Aim of the task>
With pictures omitted, copy exactly every line from the one that contains "You are a GUI" to the end of the listing below.

(Provided entries begins)

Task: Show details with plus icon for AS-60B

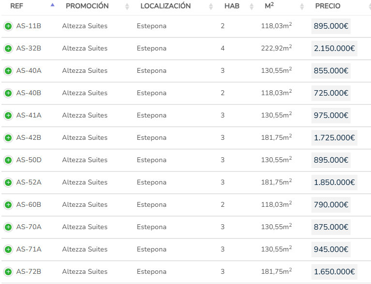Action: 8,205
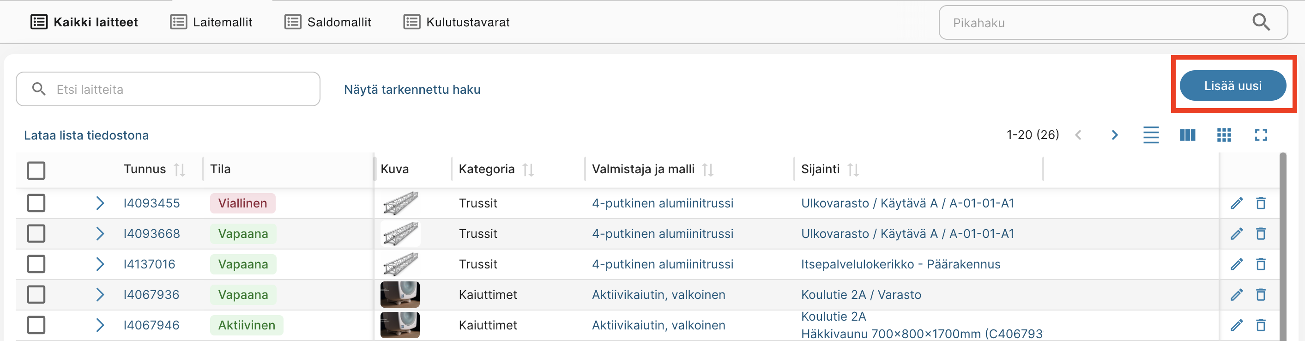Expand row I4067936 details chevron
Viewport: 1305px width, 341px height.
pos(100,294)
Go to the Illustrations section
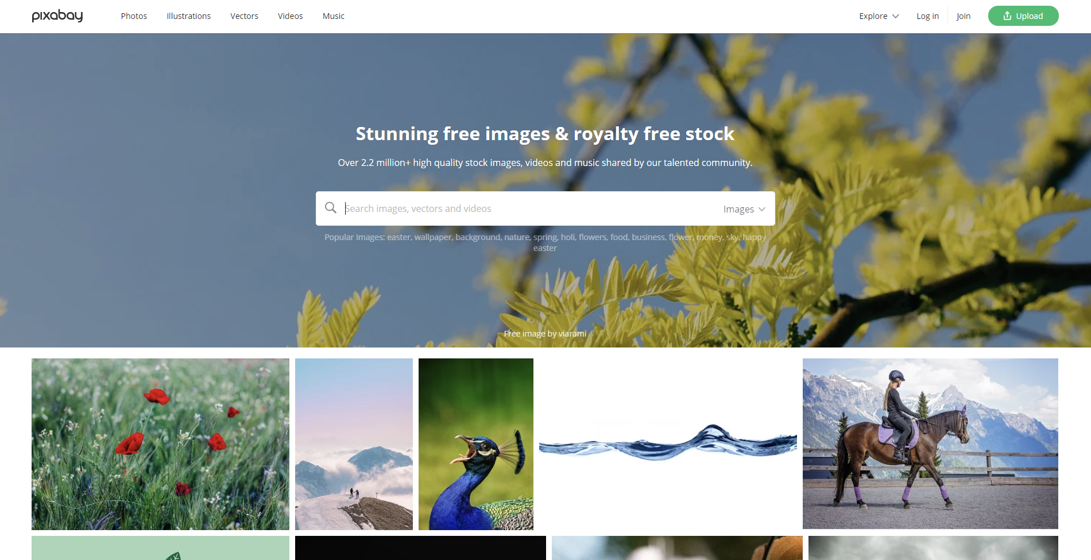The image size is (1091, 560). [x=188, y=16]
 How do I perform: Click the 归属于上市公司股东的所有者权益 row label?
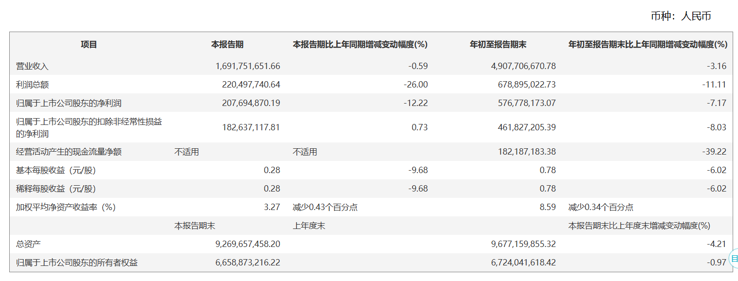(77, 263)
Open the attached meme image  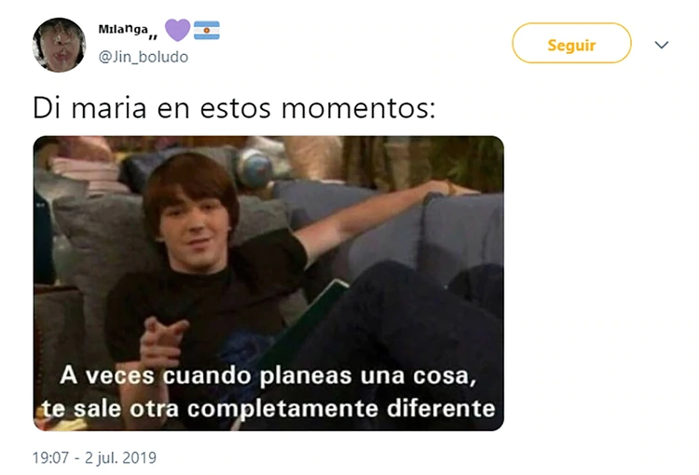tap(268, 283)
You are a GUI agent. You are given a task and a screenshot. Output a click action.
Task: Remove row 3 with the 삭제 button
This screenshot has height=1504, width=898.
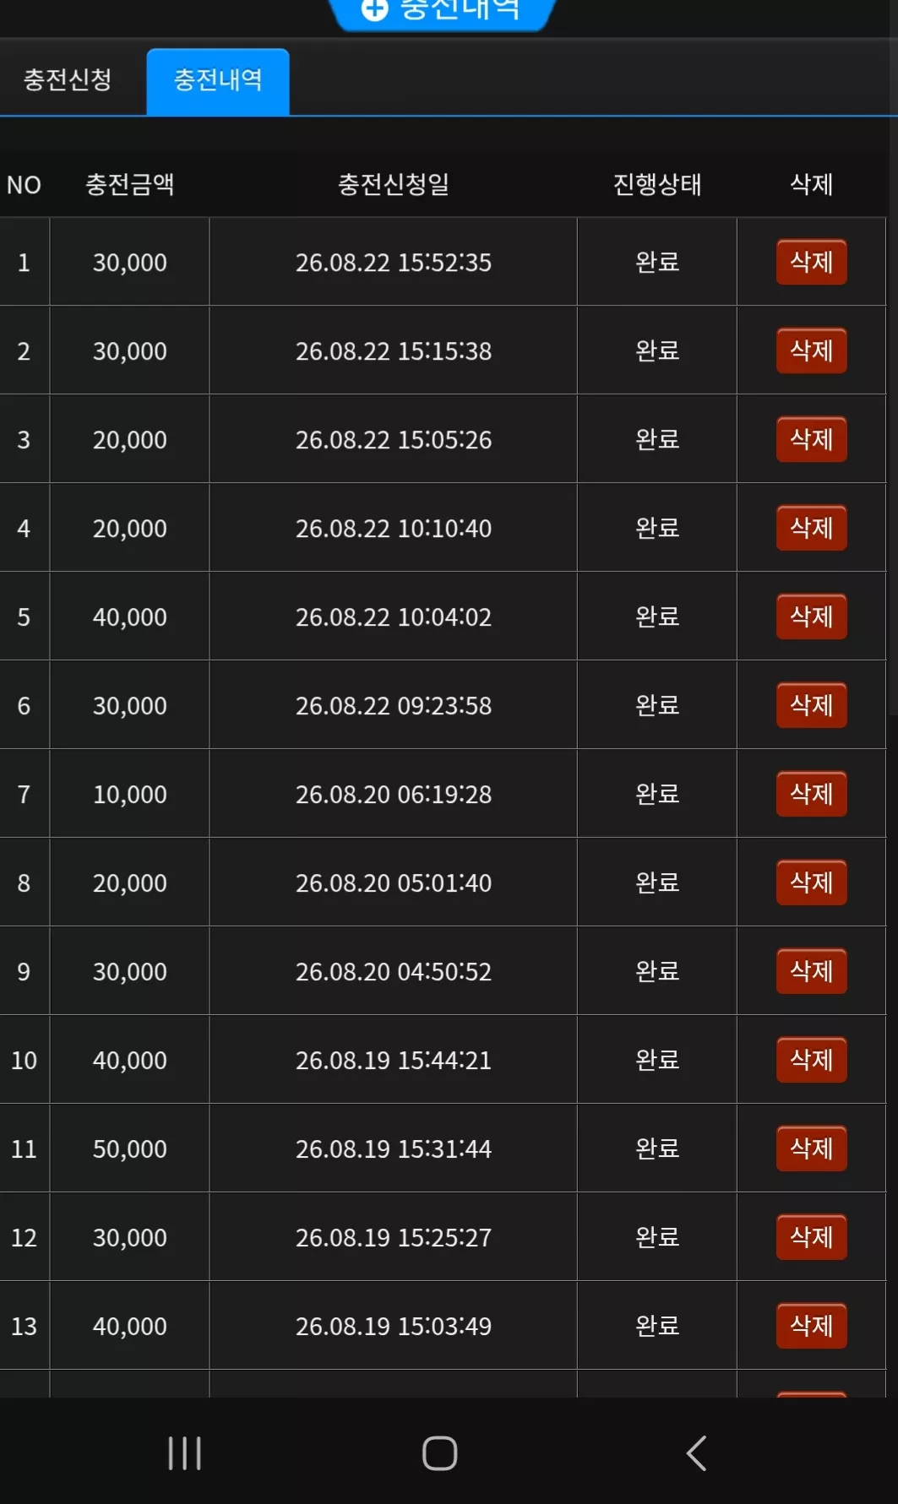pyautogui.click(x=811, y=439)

(Provided entries ends)

Exercise response>
You are a GUI agent. You are given a task and a screenshot. Output a click action.
Task: Remove row 3 with the 삭제 button
This screenshot has height=1504, width=898.
pyautogui.click(x=811, y=439)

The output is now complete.